GOAL OF THE EXERCISE
Lines containing "heading": state how many there are in these entries, and write only that number.

::::::::

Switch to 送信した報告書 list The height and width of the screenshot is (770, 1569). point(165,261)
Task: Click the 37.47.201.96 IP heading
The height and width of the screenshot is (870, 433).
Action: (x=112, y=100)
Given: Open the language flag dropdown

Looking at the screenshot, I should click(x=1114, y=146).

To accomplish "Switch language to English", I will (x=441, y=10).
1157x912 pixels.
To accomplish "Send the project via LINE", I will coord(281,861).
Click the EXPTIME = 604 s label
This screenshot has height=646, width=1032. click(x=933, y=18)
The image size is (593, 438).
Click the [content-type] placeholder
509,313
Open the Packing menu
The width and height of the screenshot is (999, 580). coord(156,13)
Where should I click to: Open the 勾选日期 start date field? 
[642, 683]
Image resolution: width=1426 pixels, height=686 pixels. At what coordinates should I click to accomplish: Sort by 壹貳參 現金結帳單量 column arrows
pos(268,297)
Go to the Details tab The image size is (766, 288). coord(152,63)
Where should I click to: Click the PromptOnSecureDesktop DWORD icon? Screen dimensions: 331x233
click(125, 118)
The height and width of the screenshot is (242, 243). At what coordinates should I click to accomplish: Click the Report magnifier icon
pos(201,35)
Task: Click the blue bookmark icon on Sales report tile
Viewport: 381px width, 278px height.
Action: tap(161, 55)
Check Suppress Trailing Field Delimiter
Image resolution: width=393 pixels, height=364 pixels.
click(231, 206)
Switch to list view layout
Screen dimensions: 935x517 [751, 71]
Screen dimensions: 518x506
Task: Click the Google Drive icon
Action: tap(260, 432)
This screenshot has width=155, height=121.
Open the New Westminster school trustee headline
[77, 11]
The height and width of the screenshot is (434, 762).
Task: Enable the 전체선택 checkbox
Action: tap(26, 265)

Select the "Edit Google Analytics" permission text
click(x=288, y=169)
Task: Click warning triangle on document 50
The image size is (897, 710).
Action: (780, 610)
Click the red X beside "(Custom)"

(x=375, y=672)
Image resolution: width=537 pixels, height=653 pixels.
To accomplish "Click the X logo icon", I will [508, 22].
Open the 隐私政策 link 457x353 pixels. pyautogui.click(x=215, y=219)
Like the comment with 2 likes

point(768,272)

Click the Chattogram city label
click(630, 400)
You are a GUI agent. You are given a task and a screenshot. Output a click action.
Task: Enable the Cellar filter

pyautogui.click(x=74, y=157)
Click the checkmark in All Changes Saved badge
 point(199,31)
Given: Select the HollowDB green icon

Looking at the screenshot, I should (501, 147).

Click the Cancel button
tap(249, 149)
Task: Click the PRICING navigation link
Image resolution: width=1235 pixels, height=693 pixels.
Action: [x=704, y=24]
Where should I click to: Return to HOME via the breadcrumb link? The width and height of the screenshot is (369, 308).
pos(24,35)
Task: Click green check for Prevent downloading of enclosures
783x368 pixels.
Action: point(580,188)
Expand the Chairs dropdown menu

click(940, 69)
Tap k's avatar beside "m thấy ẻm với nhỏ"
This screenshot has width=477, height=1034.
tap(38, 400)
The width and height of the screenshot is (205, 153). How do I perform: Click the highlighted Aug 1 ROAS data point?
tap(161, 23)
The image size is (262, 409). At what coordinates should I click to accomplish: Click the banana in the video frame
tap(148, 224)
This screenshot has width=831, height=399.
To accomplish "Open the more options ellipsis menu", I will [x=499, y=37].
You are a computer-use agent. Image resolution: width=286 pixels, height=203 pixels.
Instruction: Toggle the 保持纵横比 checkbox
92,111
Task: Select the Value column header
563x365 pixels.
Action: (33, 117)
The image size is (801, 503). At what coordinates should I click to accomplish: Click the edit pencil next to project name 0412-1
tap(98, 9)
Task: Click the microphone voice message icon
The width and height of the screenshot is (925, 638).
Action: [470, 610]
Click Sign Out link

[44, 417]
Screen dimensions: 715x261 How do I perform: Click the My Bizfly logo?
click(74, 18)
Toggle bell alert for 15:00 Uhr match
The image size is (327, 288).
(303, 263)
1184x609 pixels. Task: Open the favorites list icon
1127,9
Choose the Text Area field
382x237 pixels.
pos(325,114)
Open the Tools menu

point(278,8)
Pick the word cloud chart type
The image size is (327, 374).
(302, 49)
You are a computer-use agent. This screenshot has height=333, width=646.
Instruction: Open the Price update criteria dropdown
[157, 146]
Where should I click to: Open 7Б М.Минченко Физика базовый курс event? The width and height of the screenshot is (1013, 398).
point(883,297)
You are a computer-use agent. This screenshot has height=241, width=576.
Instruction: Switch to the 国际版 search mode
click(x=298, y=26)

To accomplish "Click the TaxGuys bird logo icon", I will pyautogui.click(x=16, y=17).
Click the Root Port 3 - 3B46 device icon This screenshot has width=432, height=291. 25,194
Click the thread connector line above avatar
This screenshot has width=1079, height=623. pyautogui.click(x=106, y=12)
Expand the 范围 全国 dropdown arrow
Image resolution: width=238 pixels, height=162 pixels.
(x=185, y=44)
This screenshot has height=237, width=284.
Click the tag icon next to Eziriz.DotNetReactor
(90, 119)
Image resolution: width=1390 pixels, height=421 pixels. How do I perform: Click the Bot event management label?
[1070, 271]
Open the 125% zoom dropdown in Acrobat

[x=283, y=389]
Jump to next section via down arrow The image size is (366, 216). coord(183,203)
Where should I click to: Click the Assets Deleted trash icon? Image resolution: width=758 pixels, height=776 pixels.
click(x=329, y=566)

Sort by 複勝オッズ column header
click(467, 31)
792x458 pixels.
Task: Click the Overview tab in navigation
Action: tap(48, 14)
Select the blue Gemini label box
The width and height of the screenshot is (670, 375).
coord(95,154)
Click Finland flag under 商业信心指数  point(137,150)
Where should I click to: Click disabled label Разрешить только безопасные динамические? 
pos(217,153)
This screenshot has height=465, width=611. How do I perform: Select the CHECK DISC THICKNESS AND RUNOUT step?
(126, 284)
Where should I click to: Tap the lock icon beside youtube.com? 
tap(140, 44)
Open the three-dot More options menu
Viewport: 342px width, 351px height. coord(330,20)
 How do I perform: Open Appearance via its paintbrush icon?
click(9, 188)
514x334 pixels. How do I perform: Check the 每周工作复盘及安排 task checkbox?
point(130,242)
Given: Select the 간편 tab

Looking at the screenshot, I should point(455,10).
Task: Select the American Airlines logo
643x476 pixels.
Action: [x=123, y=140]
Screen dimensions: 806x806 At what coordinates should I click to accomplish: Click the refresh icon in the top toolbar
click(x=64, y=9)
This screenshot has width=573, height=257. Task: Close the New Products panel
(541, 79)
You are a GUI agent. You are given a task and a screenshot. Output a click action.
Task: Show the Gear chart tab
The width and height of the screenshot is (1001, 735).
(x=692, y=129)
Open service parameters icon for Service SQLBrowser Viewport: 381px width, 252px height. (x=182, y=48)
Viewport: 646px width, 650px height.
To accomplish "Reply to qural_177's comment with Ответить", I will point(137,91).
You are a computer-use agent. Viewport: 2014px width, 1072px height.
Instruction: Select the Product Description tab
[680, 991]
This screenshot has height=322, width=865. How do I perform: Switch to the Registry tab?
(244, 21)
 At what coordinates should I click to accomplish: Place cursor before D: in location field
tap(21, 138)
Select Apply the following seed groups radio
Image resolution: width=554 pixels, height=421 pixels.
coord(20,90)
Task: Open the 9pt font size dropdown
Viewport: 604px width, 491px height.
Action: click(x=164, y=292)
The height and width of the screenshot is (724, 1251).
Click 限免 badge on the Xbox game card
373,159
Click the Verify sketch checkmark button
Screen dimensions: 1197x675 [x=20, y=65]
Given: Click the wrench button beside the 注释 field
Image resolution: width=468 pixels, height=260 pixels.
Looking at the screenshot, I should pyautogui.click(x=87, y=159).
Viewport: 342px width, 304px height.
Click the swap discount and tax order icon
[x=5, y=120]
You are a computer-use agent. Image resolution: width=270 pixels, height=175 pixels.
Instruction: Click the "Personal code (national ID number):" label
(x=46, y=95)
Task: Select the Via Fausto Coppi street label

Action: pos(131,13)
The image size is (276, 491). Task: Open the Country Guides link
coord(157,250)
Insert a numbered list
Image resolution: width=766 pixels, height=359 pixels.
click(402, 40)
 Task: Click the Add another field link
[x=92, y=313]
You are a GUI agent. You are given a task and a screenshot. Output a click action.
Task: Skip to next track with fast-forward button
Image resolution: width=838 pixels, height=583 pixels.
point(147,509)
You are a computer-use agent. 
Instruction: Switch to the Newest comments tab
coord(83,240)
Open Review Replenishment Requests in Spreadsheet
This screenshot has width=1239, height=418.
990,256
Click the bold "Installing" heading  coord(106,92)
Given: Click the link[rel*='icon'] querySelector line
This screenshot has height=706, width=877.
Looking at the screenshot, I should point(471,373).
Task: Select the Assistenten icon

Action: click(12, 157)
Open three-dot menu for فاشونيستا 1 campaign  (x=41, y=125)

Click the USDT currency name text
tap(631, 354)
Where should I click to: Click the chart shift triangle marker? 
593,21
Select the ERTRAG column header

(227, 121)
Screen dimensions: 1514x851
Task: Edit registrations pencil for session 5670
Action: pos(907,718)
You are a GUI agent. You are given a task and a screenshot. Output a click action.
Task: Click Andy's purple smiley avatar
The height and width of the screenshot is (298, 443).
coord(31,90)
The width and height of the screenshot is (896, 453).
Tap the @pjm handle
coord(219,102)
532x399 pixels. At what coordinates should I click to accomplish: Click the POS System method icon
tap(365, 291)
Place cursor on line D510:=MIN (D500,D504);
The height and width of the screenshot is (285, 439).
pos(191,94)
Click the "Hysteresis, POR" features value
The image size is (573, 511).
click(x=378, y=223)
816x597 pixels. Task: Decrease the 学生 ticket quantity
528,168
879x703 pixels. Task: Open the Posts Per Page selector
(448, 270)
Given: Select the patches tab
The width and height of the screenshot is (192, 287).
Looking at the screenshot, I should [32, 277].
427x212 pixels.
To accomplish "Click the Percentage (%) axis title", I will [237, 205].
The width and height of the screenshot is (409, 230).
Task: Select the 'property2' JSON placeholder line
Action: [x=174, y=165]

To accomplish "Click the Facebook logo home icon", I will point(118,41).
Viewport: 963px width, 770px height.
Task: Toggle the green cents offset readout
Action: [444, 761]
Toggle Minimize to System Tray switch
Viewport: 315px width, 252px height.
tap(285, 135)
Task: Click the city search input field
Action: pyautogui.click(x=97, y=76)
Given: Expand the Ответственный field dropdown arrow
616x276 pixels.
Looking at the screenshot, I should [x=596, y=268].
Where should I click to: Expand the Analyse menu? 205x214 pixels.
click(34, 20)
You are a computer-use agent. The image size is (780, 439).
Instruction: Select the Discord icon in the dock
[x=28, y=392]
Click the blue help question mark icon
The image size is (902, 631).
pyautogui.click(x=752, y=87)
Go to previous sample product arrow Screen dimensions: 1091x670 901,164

::::::::

ANSWER TO THIS TASK
2